⟨

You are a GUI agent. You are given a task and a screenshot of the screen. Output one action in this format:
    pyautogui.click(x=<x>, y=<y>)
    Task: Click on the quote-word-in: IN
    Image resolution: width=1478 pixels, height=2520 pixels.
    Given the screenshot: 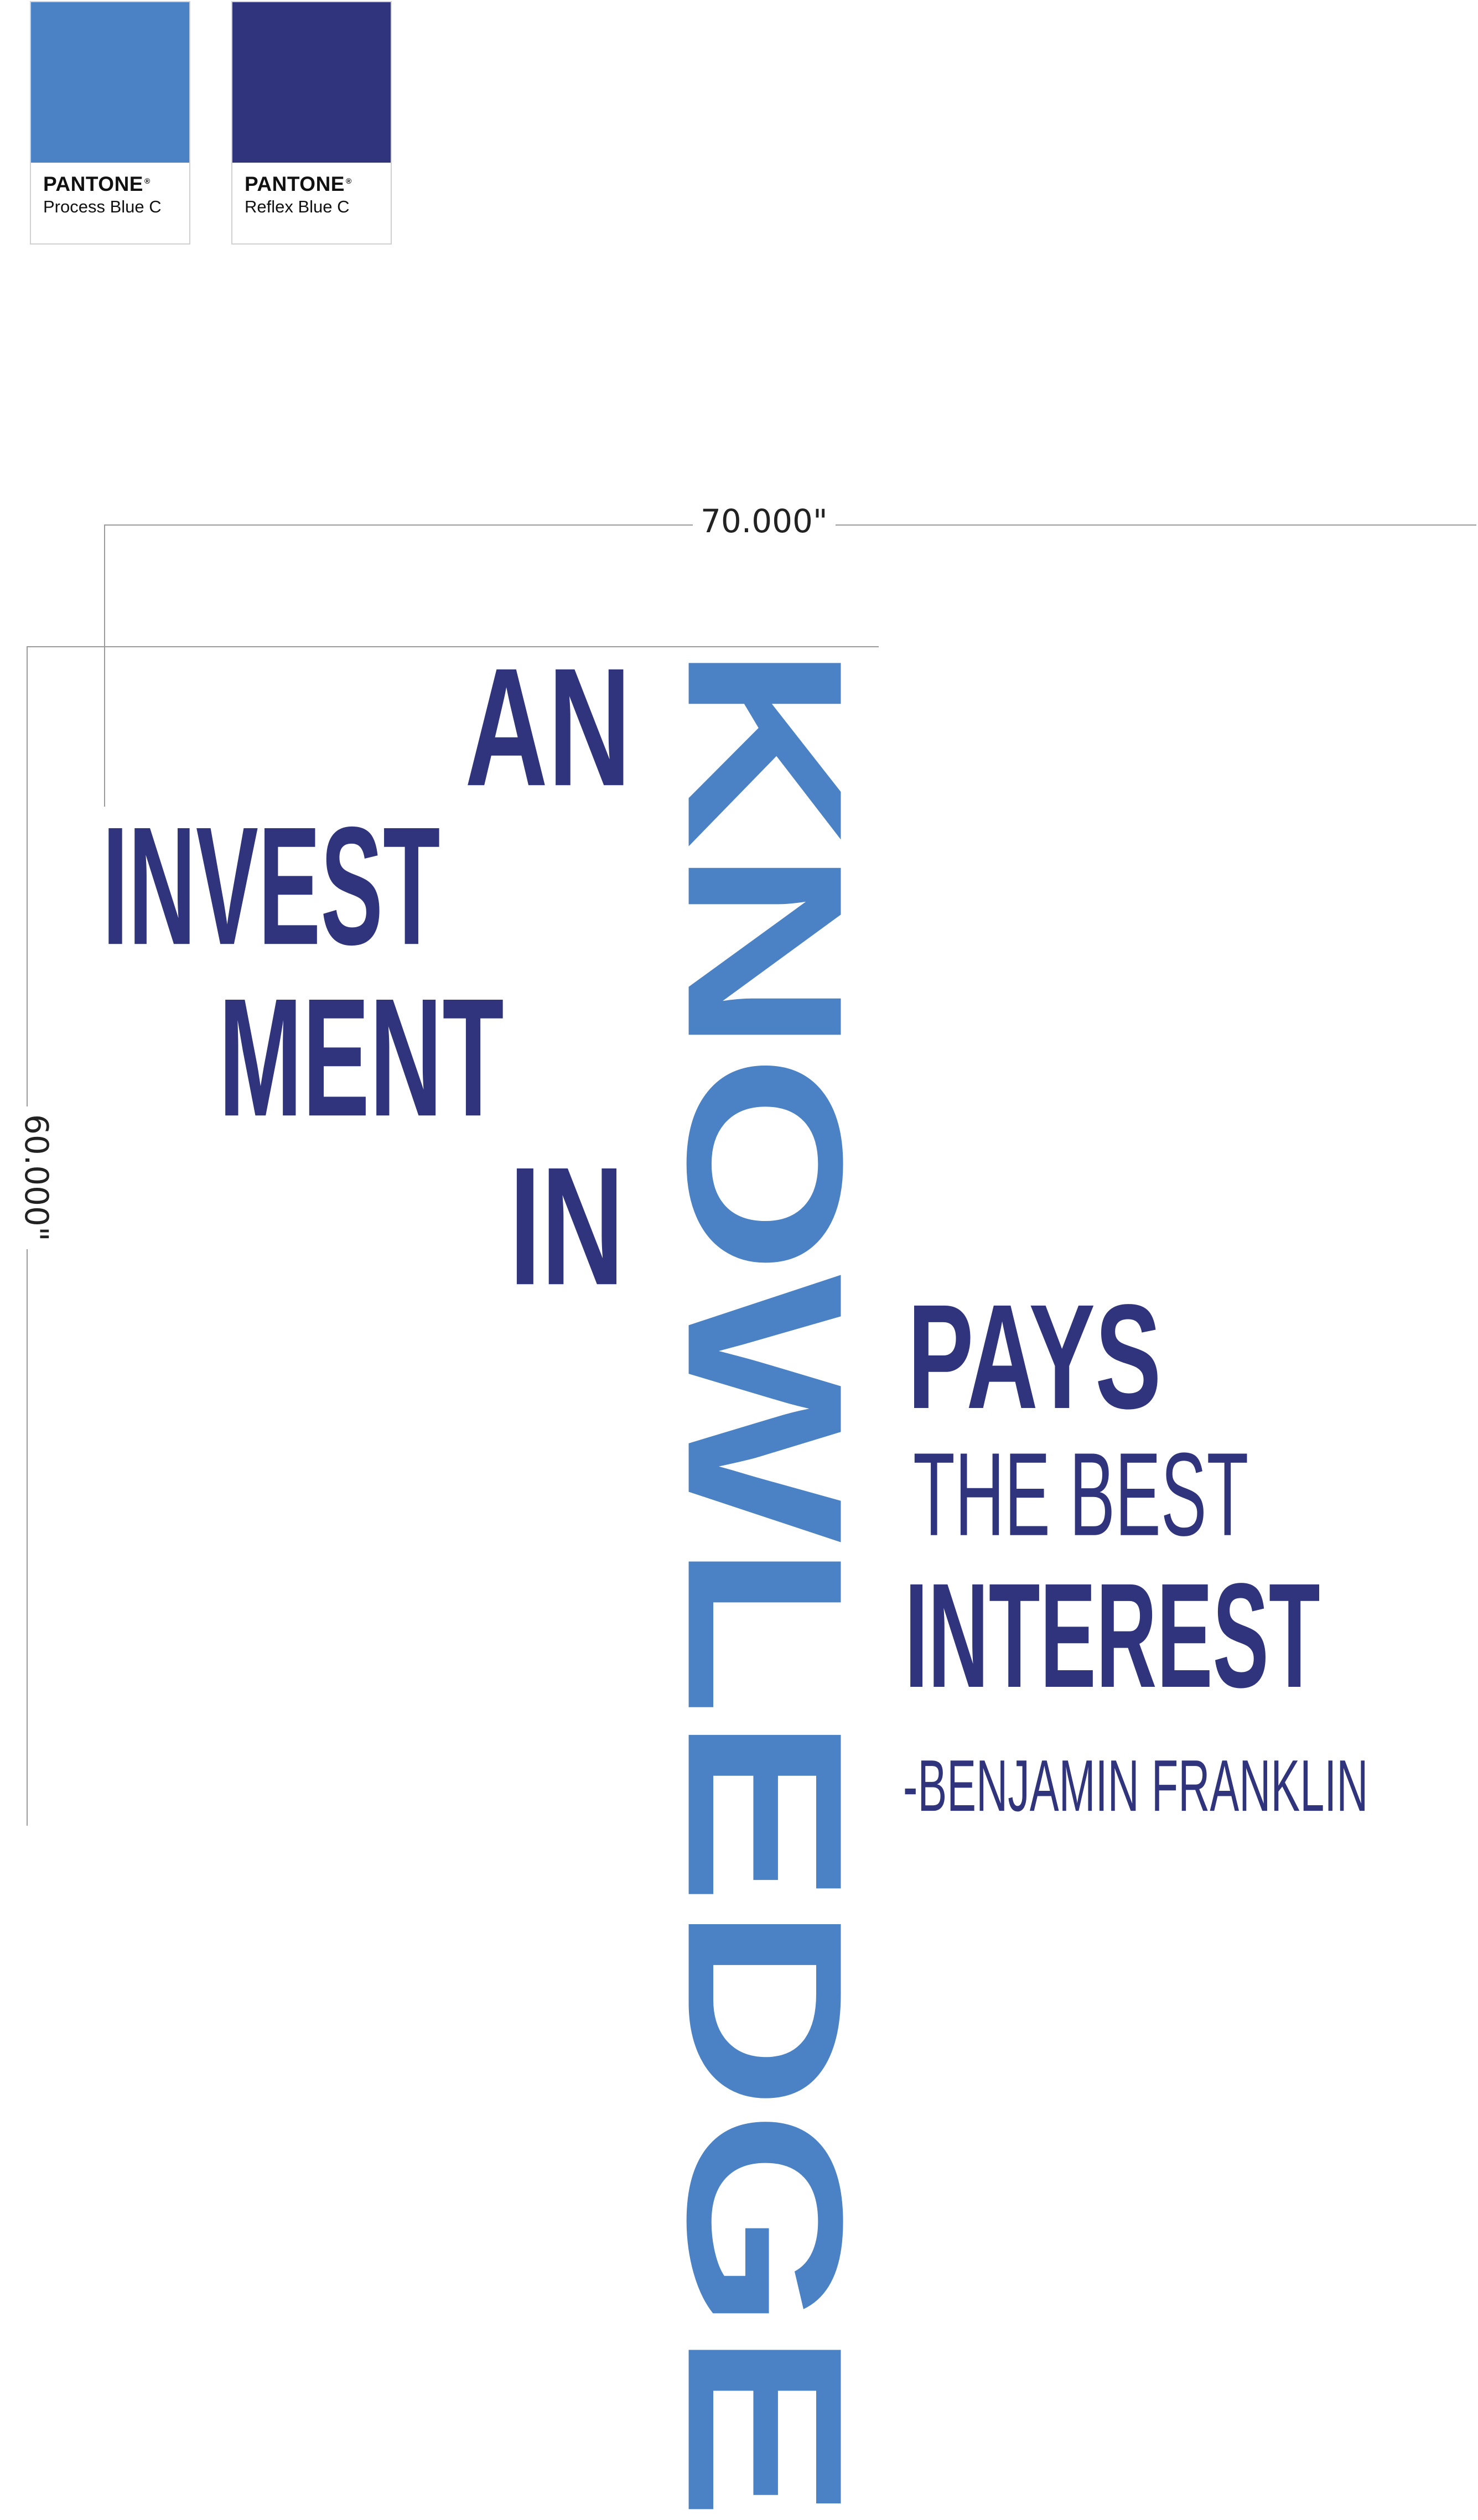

⟩

TASK ITEM: Rewrite the material above with every instance of "screenshot" changed to "screen capture" and nothing else altered. Leave the pictures out of your answer.

RESULT:
You are a GUI agent. You are given a task and a screen capture of the screen. Output one action in this format:
    pyautogui.click(x=<x>, y=<y>)
    Task: Click on the quote-word-in: IN
    Image resolution: width=1478 pixels, height=2520 pixels.
    Given the screen capture: 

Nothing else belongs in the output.